Sunday, May 3, 2015
Swimming In A Cloud Of Fish
Hundreds of dorsal fins and tails break and beat the surface as I walk up to the stream. I know this will be an otherworldly experience as I slip into the water. It is difficult to capture the magnitude and magnificence of the herring run. There is a constant flow of biomass, a constant flow of biological energy moving up river. The water is murky with spawning and sandy eggs collect on the bottom.
I lay in the water and watch thousands of fish with a single purpose: to propel their species forward. There was an understanding in the eyes of the fish that swirled past, an understanding of their purpose and their place in this river that far exceeds mine. I imagine the sensory overload they must experience, coming from boundless ocean waters to this base of a waterfall stream, a foot deep, by ten across. I wonder if it feels confining or comforting, and I wonder if the fish care. They don’t seem to mind my presence and swim through my arms and around my head.
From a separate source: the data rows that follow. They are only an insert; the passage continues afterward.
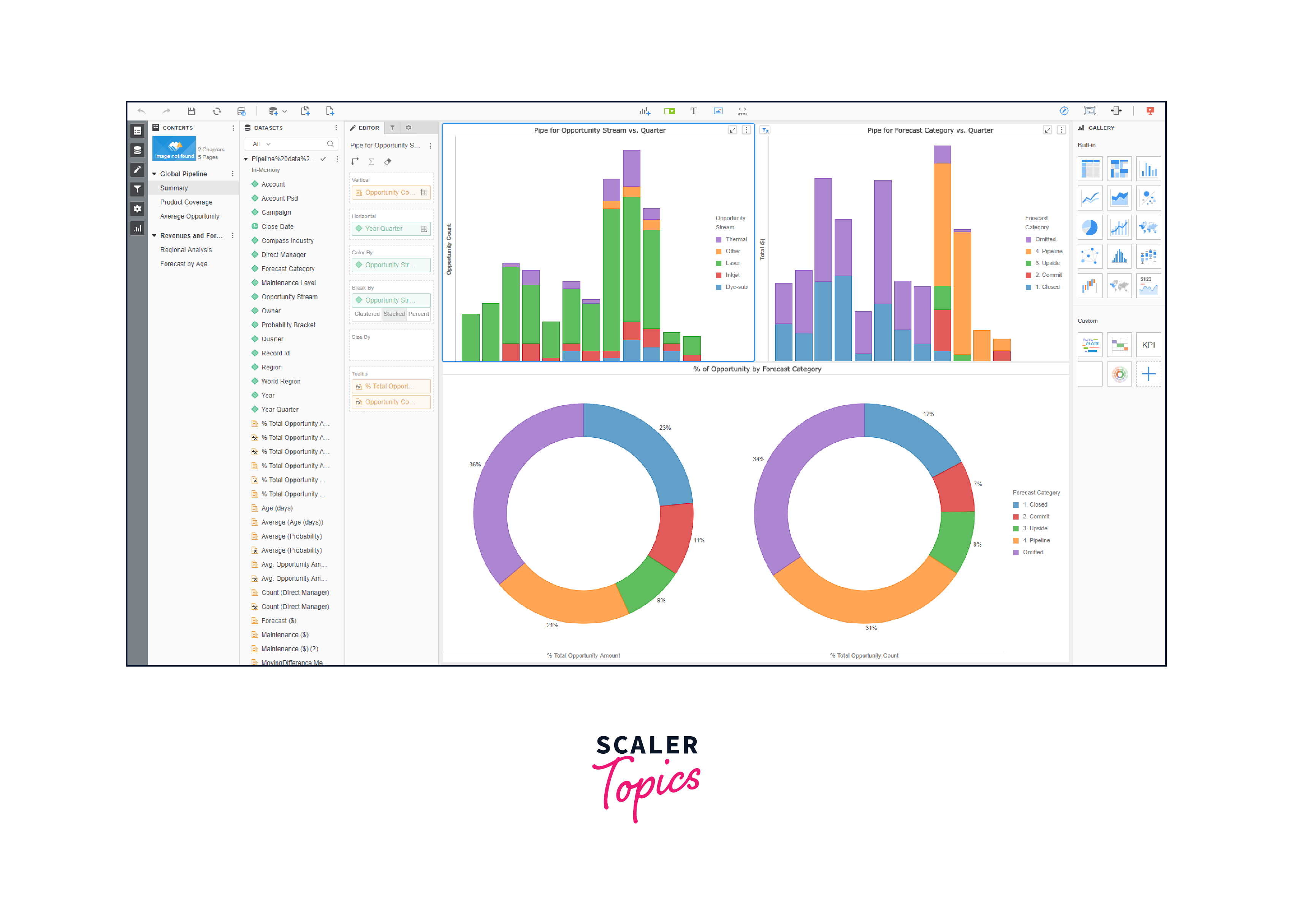
Task: Click the sigma aggregation icon in the Editor
Action: [371, 162]
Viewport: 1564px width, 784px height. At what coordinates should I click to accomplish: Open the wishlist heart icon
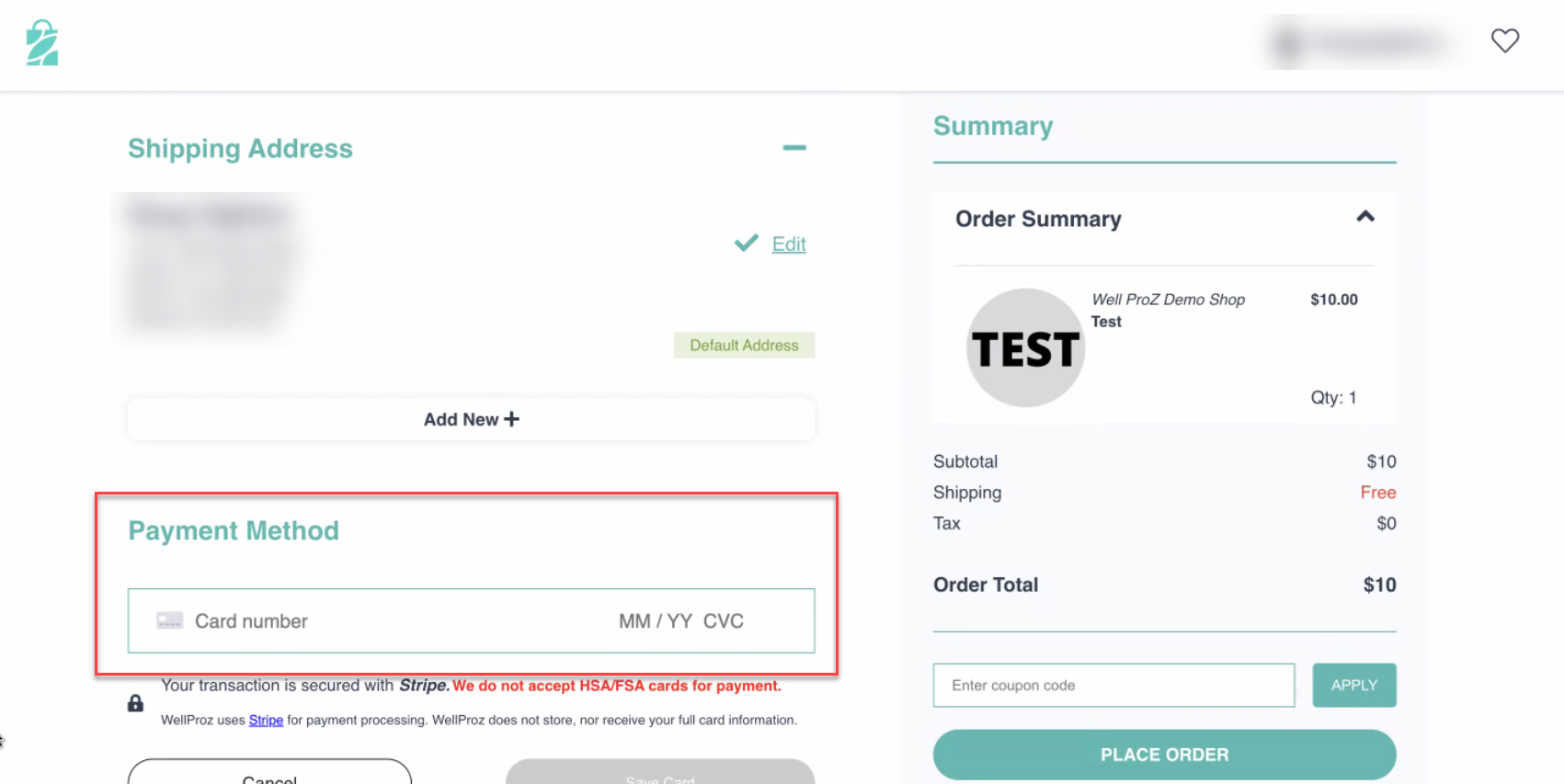[x=1504, y=40]
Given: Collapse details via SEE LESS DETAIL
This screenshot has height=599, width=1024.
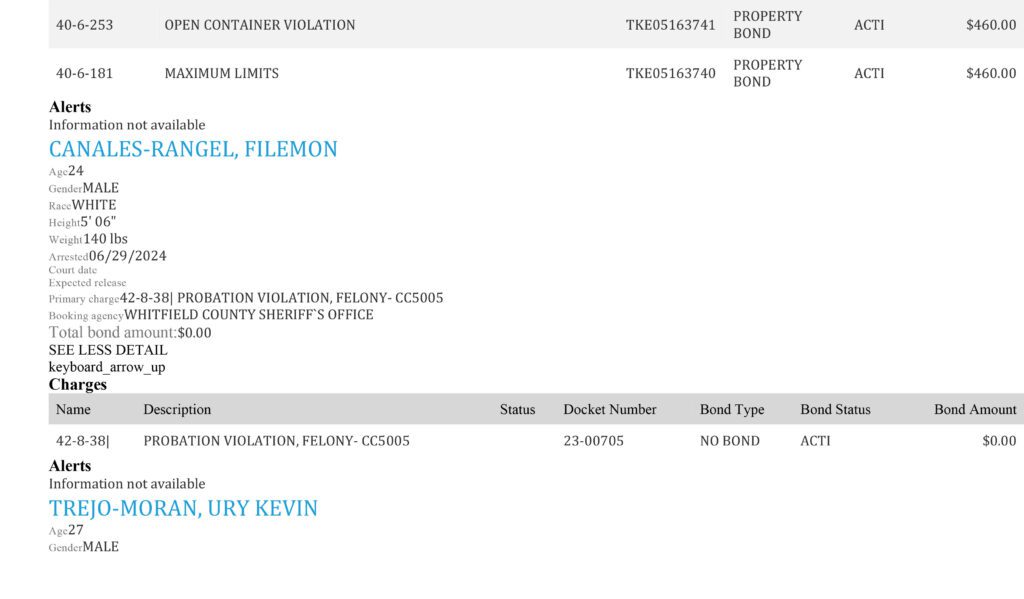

They come right up to my mask and camera as if I was just another structure in the river, so maybe the only thing that registers is the instinctual desire to reproduce, to become immortal by propelling their DNA into the next generations.
The fish continue to swirl past. Individuals shoot upstream. Males find an interesting mate, spin around to pursue the larger females in tight circles downstream and beat the water into froth. I feel like I am watching history and the future combine as I witness this millennia old process. How did these fish arrive at this arduous method of reproduction? Why not just mate at sea rather than run the gauntlet to get here? How many more springs will they reappear? Their return is questionable each year because of us. Because we over fish them, sever their migration routes, smother the clean gravel beds they need to spawn with silt, pollute their streams and oceans. Yet here they are in full abundance, and I feel like I am swimming in a cloud of fish.